**Exercise details:** Retype the whole listing that follows, line for line.

== Segment start ==

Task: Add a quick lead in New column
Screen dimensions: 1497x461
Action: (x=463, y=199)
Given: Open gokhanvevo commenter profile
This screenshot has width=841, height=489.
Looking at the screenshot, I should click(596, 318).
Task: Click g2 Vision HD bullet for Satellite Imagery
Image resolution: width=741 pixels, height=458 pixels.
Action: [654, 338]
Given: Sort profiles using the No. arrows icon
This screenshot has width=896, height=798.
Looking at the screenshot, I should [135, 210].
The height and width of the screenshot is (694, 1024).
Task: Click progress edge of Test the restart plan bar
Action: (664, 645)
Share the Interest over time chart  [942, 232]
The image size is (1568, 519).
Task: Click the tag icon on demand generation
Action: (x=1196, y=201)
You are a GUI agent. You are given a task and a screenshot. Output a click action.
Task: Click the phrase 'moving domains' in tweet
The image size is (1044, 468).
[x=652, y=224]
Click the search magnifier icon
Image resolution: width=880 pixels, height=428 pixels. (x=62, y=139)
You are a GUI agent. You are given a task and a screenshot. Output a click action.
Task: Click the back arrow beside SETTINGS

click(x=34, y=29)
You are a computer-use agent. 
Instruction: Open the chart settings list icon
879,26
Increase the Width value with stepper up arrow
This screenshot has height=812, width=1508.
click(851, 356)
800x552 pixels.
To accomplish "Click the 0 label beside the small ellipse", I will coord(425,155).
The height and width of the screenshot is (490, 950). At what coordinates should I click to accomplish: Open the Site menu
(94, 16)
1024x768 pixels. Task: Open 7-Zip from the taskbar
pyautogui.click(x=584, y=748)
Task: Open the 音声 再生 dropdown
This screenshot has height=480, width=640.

== Segment end ==

**Answer to this task:**
Task: Add a quick lead in New column
Screen dimensions: 1497x461
Action: (x=463, y=199)
Given: Open gokhanvevo commenter profile
This screenshot has width=841, height=489.
Looking at the screenshot, I should click(596, 318).
Task: Click g2 Vision HD bullet for Satellite Imagery
Image resolution: width=741 pixels, height=458 pixels.
Action: [654, 338]
Given: Sort profiles using the No. arrows icon
This screenshot has width=896, height=798.
Looking at the screenshot, I should [135, 210].
The height and width of the screenshot is (694, 1024).
Task: Click progress edge of Test the restart plan bar
Action: (664, 645)
Share the Interest over time chart  [942, 232]
The image size is (1568, 519).
Task: Click the tag icon on demand generation
Action: (x=1196, y=201)
You are a GUI agent. You are given a task and a screenshot. Output a click action.
Task: Click the phrase 'moving domains' in tweet
The image size is (1044, 468).
[x=652, y=224]
Click the search magnifier icon
Image resolution: width=880 pixels, height=428 pixels. (x=62, y=139)
You are a GUI agent. You are given a task and a screenshot. Output a click action.
Task: Click the back arrow beside SETTINGS

click(x=34, y=29)
You are a computer-use agent. 
Instruction: Open the chart settings list icon
879,26
Increase the Width value with stepper up arrow
This screenshot has height=812, width=1508.
click(851, 356)
800x552 pixels.
To accomplish "Click the 0 label beside the small ellipse", I will coord(425,155).
The height and width of the screenshot is (490, 950). At what coordinates should I click to accomplish: Open the Site menu
(94, 16)
1024x768 pixels. Task: Open 7-Zip from the taskbar
pyautogui.click(x=584, y=748)
Task: Open the 音声 再生 dropdown
This screenshot has height=480, width=640.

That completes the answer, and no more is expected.